Task statement: Starting with the line containing "Given: Click the payout initiated event text" and going on through the line containing "has height=226, width=572.", return the lines of the data below exactly, and only those.

━━━━━ Data for review ━━━━━

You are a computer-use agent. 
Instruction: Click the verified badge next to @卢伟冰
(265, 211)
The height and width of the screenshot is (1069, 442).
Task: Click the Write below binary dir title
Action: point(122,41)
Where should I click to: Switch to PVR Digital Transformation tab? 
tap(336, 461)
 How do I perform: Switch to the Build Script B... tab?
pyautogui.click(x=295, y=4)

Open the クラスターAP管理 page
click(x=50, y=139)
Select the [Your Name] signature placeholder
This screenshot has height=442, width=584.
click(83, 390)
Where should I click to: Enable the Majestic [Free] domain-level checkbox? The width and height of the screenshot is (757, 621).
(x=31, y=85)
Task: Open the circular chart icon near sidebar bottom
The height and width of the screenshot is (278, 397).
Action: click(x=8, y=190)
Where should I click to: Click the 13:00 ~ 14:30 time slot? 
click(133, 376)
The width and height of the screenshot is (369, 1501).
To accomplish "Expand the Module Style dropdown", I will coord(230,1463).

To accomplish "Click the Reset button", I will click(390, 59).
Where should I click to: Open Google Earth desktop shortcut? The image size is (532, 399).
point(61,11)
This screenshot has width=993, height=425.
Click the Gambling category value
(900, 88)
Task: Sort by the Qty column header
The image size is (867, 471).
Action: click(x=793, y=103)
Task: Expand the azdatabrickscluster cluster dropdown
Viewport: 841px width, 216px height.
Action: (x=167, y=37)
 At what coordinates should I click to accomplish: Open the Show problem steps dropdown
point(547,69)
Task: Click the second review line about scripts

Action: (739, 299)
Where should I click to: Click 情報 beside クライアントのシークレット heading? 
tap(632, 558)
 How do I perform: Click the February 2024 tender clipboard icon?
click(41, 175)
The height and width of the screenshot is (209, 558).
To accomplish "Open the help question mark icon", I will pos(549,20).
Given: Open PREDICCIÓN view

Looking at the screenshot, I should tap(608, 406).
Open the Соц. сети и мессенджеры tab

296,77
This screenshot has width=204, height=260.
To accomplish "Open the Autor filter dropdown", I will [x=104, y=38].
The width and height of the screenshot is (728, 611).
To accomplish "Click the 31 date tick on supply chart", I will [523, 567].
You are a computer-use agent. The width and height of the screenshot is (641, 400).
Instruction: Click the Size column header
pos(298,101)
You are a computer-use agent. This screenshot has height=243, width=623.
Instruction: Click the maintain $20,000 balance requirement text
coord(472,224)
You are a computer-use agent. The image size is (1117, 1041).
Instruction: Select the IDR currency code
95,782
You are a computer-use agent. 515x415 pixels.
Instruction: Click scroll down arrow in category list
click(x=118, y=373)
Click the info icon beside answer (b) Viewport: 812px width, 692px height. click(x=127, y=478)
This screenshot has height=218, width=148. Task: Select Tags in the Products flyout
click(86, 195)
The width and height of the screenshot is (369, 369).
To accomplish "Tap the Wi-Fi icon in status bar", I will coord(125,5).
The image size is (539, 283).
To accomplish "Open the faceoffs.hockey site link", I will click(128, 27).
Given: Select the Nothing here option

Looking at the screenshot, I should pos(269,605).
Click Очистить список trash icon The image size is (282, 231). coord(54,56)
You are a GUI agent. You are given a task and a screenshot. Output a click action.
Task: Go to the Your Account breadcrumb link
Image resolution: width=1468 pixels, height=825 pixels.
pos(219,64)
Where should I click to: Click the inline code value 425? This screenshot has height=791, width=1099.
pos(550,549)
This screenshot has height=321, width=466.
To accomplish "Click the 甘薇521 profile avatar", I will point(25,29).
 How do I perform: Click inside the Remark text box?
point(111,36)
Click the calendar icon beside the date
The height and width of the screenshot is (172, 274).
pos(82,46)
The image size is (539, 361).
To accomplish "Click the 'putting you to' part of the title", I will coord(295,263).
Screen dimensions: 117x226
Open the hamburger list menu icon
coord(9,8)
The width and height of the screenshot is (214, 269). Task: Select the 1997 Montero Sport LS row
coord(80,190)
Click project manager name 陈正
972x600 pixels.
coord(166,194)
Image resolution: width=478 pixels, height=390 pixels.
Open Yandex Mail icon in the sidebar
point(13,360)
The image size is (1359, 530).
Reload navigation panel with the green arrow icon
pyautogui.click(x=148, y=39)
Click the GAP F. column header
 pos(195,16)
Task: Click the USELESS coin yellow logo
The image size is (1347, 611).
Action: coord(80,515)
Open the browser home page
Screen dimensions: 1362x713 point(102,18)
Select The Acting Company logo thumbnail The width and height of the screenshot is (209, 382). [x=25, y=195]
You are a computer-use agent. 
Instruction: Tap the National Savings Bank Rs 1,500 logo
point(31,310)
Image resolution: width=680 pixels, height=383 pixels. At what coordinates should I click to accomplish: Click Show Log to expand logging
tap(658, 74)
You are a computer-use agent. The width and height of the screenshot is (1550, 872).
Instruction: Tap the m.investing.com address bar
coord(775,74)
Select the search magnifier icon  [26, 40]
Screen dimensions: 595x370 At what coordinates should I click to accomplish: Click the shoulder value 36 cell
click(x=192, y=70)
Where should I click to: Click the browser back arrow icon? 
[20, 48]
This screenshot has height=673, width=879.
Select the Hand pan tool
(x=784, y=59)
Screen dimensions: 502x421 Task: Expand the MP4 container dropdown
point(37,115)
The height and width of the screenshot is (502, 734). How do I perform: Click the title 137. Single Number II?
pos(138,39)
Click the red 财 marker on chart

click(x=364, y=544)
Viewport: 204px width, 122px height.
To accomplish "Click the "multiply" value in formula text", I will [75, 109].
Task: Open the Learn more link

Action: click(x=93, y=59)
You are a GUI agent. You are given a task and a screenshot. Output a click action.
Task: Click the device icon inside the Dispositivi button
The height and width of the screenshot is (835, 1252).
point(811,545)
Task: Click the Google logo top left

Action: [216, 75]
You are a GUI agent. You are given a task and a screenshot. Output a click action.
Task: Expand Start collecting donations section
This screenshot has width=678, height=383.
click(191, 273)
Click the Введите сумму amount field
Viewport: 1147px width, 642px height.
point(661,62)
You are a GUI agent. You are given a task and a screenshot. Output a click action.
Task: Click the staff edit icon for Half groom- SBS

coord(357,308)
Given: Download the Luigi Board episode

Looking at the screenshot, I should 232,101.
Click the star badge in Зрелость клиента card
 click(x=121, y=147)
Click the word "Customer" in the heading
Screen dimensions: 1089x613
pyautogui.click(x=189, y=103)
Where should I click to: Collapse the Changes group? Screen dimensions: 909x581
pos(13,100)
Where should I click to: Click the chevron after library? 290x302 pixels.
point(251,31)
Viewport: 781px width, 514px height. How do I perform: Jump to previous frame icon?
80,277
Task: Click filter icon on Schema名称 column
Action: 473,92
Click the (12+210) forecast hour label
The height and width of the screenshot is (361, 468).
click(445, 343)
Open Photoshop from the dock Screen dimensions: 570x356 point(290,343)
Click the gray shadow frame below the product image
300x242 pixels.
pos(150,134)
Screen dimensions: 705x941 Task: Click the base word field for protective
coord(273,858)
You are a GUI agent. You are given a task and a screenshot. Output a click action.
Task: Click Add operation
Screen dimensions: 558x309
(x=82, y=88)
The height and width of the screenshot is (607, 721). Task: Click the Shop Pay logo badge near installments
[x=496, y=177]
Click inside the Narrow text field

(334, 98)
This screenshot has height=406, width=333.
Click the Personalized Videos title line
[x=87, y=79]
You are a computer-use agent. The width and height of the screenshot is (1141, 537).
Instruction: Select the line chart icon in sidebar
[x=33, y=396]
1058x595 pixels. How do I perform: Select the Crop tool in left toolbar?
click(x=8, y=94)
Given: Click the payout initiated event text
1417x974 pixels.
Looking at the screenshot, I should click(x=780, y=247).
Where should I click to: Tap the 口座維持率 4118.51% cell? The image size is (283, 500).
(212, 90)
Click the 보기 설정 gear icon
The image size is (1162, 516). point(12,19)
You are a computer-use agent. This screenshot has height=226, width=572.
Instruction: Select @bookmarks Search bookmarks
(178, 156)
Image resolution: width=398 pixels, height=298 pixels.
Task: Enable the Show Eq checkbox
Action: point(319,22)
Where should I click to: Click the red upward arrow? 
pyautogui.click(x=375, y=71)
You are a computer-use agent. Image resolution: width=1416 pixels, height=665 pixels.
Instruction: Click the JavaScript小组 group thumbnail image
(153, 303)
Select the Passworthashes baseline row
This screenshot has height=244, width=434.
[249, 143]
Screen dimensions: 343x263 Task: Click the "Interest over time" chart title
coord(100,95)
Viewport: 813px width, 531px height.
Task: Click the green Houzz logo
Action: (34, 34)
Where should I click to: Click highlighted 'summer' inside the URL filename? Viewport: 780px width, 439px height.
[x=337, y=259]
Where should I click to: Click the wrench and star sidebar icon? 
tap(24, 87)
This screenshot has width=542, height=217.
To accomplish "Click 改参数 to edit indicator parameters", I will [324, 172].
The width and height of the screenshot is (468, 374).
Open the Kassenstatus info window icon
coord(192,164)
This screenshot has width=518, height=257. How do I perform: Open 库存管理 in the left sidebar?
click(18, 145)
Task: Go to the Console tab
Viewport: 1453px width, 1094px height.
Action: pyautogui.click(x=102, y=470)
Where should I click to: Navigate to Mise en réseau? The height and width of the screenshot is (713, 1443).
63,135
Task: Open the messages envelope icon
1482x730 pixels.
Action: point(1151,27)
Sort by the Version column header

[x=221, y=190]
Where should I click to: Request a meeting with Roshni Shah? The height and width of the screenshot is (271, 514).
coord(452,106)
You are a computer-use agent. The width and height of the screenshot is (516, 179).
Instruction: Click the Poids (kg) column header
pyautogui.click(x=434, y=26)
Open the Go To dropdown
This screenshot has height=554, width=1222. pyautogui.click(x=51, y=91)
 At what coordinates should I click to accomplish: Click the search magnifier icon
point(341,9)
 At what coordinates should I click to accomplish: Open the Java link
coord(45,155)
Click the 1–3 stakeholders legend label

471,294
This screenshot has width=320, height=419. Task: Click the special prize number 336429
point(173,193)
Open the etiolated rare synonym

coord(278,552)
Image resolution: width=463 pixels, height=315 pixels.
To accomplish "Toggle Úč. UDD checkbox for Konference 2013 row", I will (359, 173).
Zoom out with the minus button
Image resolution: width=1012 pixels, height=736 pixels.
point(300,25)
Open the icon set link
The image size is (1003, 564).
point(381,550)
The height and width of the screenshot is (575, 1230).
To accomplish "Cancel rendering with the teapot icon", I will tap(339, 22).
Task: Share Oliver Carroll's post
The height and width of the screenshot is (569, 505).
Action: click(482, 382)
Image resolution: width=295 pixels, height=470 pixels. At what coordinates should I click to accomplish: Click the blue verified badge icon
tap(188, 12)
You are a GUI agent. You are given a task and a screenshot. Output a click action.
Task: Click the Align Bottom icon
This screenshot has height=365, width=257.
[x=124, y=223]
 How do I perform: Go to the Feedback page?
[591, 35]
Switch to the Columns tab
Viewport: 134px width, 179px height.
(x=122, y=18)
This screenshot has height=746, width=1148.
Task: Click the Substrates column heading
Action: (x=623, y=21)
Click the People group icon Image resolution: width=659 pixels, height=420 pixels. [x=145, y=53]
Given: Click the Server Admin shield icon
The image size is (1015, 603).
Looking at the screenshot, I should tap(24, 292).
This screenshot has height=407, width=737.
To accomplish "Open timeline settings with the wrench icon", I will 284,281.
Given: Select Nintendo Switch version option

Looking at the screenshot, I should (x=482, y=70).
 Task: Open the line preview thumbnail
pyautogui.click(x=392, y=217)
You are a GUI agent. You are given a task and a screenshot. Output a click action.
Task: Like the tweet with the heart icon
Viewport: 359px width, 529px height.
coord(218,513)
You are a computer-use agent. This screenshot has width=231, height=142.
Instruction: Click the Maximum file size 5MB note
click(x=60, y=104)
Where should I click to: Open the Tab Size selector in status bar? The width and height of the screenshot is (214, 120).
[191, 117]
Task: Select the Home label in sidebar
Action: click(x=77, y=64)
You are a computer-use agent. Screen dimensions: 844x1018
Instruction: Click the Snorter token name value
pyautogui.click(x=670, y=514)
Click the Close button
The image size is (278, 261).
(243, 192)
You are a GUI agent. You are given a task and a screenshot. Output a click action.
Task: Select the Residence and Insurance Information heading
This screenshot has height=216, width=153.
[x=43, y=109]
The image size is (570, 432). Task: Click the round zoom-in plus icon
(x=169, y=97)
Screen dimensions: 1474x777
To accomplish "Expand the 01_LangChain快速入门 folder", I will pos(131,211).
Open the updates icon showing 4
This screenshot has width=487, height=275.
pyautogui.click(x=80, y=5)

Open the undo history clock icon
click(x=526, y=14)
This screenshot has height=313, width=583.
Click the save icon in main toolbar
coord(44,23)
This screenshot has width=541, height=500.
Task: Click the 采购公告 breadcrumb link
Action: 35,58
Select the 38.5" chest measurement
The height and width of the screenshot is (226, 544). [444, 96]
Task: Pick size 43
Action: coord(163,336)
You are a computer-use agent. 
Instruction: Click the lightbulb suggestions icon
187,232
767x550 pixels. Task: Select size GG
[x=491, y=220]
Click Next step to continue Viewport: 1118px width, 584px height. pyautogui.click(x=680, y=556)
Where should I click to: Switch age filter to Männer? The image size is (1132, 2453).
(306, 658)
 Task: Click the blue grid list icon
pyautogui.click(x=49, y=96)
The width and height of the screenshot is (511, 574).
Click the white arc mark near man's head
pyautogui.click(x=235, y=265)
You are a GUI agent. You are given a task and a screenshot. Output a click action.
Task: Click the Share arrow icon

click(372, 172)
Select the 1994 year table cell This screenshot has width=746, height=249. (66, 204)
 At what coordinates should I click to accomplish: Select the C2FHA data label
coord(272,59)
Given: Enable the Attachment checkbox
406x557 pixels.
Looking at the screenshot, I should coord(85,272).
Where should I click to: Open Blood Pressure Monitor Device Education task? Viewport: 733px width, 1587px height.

━━━━━

Solved problem:
Given: Click the payout initiated event text
1417x974 pixels.
Looking at the screenshot, I should click(x=780, y=247).
Where should I click to: Tap the 口座維持率 4118.51% cell? The image size is (283, 500).
(212, 90)
Click the 보기 설정 gear icon
The image size is (1162, 516). point(12,19)
You are a computer-use agent. This screenshot has height=226, width=572.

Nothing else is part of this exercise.